C’est à ce genre de résidences que je rêve aujourd’hui, une résidence qui mette la création et l’œuvre au centre des échanges. Pourquoi inviter un auteur si ce n’est pas pour son travail ? Et comment mieux l’accompagner dans son travail que lui permettre de créer (en lui offrant le lieu pour, le cadre, la disponibilité d’esprit (dégagé un temps des contingences matérielles, et puis du temps, et surtout l’envie et des encouragements (ça compte beaucoup)).

Pour mes ateliers, quand je rencontre des élèves, j’essaye bien sûr de parler de mon travail, de présenter les livres que j’ai écrits, la revue que j’anime, les auteurs que j’aime lire, et ceux avec lesquels j’aime travailler.

Je veux désormais que l’atelier soit le lieu d’une d’un échange équilibré, donnant-donnant et toujours autour d’une création. Cela commence à prendre forme avec ce projet d’ateliers dans le Béarn dont j’ai déjà parlé un peu plus haut, projet qui s’accompagne de la diffusion du texte des Lignes de désir sur lequel je travaille depuis 2010, et qui va me permettre d’en donner en juin une première version (puisqu’il s’agit d’un projet d’édition protéiforme qui se développe au gré des formes d’éditions du texte), mais également avec mes ateliers du second semestre à Sciences Po Paris sur la forme d’un récit sonore collectif ayant pour thème La ville à l’écoute, dont le résultat sera un audioguide, dont je me revendique le co-auteur avec les élèves de mon atelier.
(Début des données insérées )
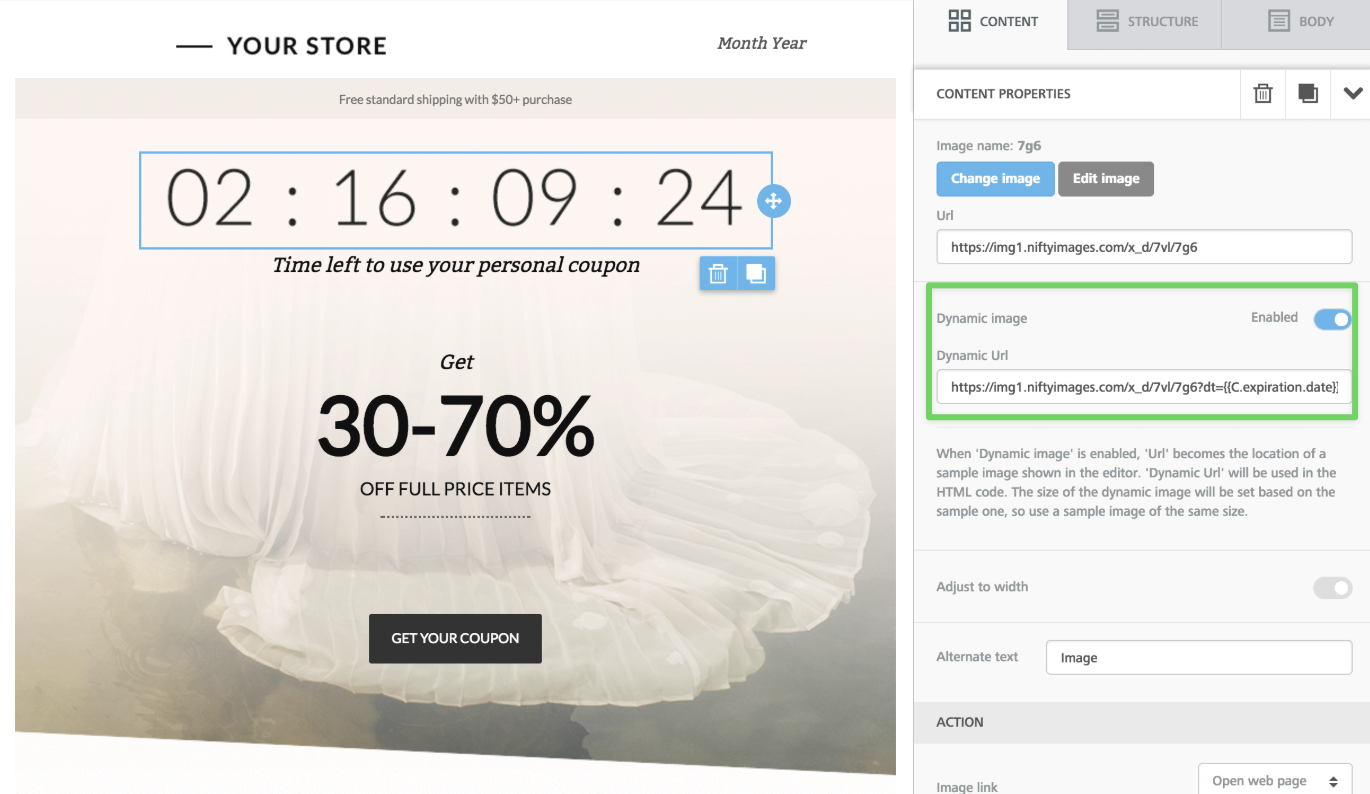Disable the Dynamic image toggle
This screenshot has height=794, width=1370.
pyautogui.click(x=1332, y=319)
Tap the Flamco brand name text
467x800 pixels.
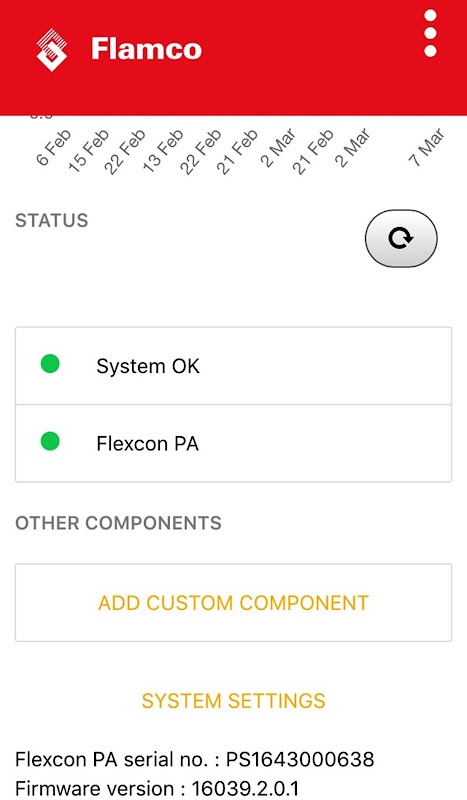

Le rythme d’écriture s’est nettement ralenti sur Liminaire, je ne participe plus ou très peu aux Vases communicants (et surtout plus du tout l’envie d’en faire le chronophage compte-rendu mensuel (continuerait à lire ces beaux échanges et à admirer la lecture qu’en fait vaillamment Brigitte Célerier) après plus d’une trentaine de participations en cinq ans (sauf le mois prochain où Olivier Hodasava m’a fait le plaisir de m’inviter dans son magnifique Dreamlands, belle occasion qui m’est offerte d’accélérer le travail sur un roman qui se déroule à Detroit auquel je pense sérieusement depuis l’été dernier (mais qui est né bien avant), mais sur lequel je n’avais pas réussi à travailler vraiment jusqu’à présent, me laissant porter par d’autres priorités et distraire par d’autres projets.
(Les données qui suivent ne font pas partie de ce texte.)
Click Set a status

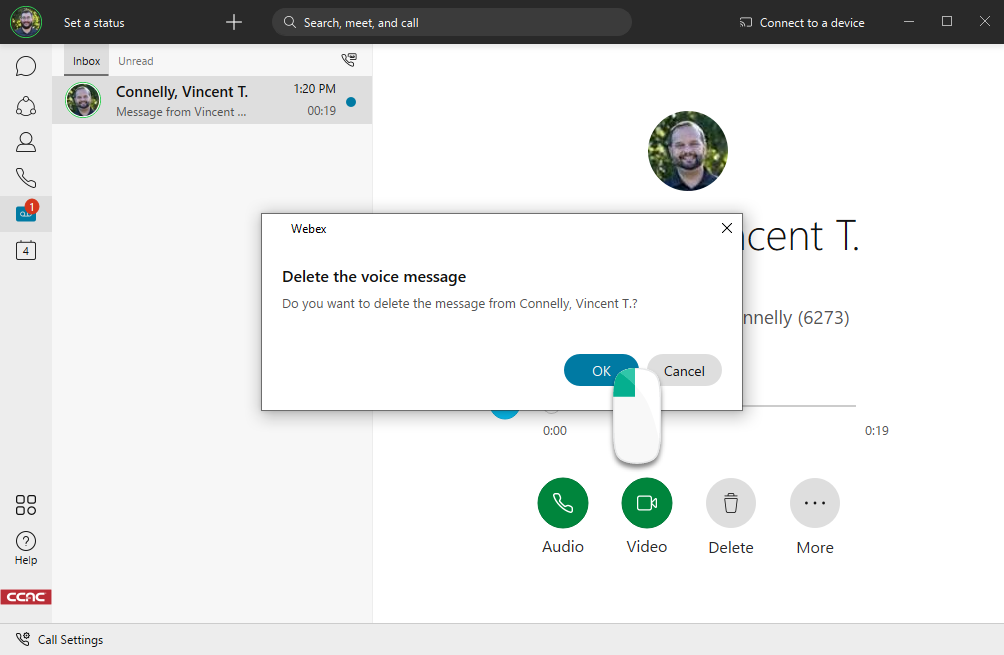[94, 22]
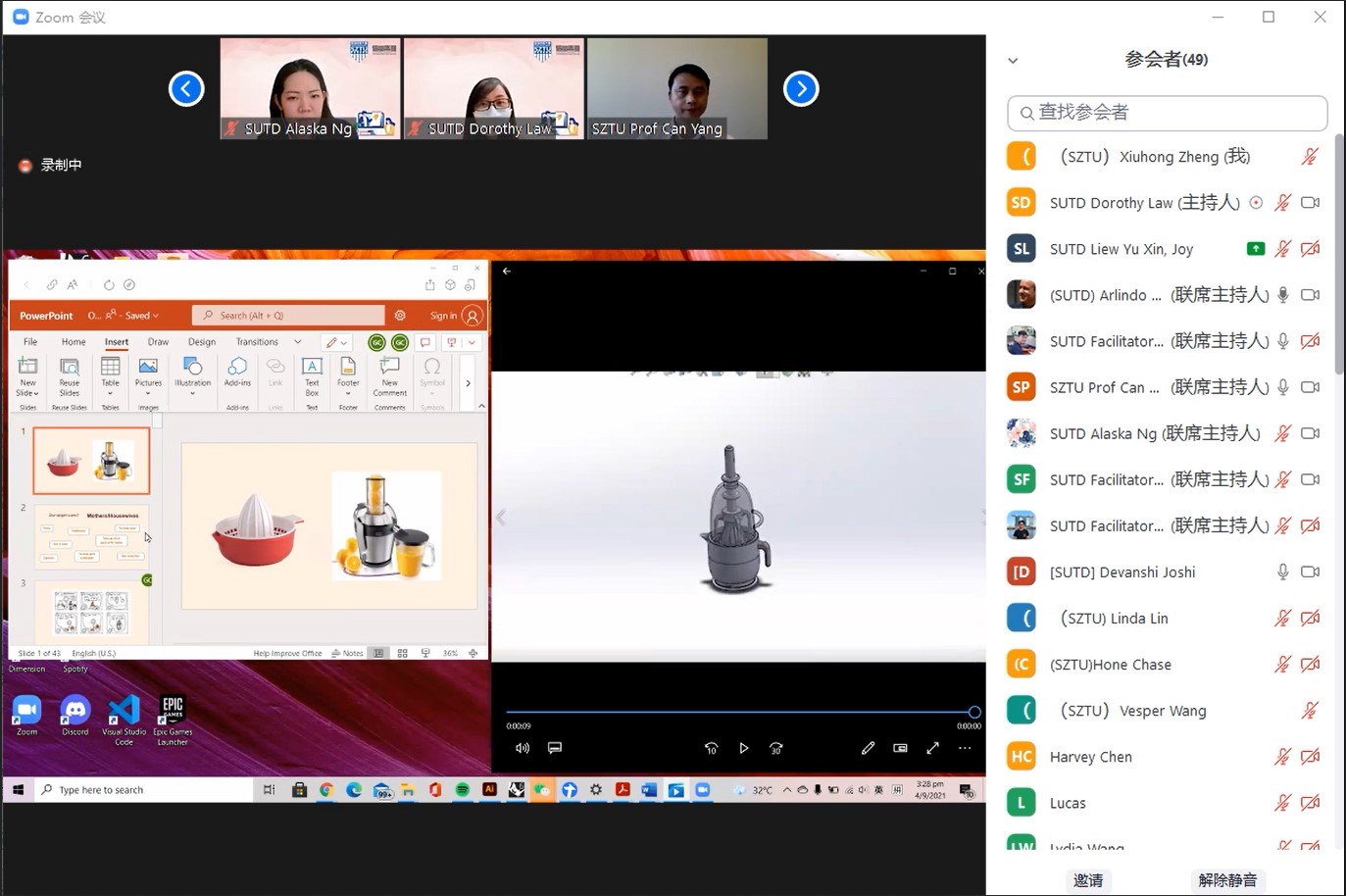Click the 邀请 invite button
1346x896 pixels.
(1088, 879)
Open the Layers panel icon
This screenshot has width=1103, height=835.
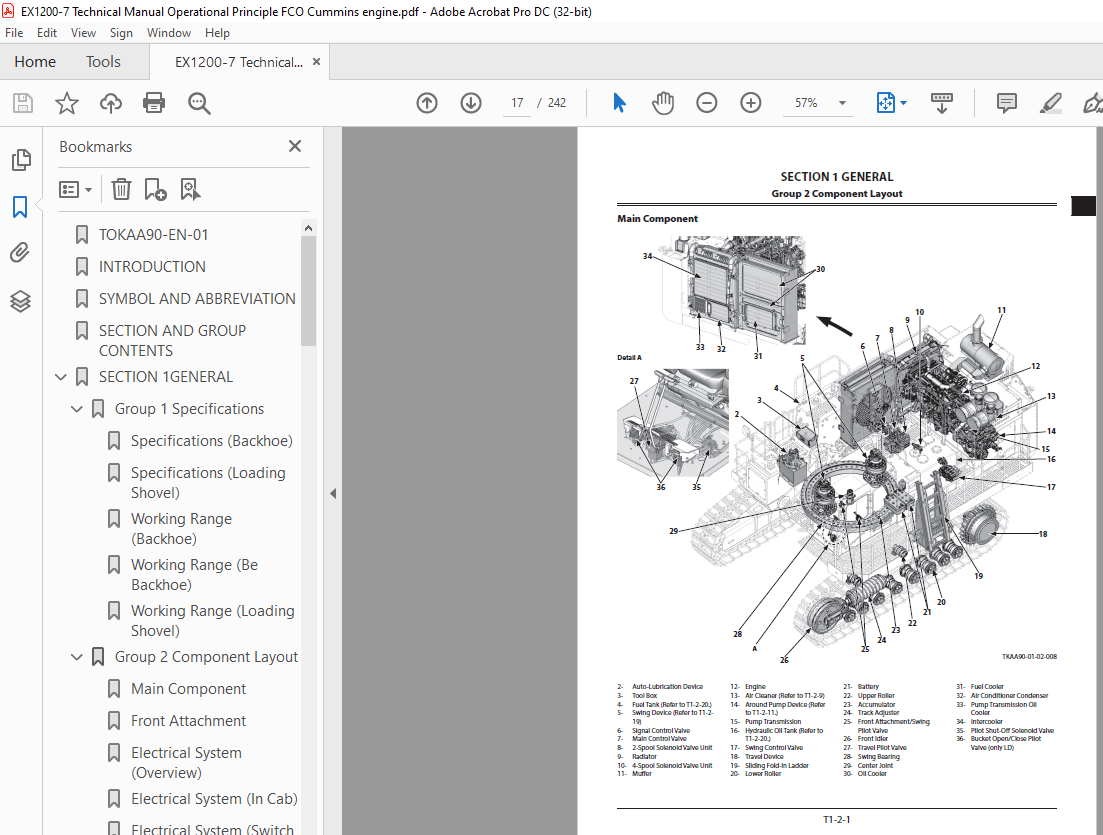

« Le symptôme est peut-être là, écrit Karl Dubost, dans l’angoisse de la non-tâche. Quand nous disons que nous sommes trop occupés, nous cachons peut-être une angoisse de n’avoir rien à faire. C’est simple pourtant. Il n’y a pas de précipitation à l’écriture. Il est possible de laisser place à la réflexion, à la rêverie. Prendre le temps de rêver, de vivre, d’être ivre de son état de suspension, il faut l’apprendre.

De même, il n’est pas nécessaire de répondre dans l’immédiat aux requêtes, d’être en flux tendu. Une pensée longue a des propriétés qui sont intéressantes. »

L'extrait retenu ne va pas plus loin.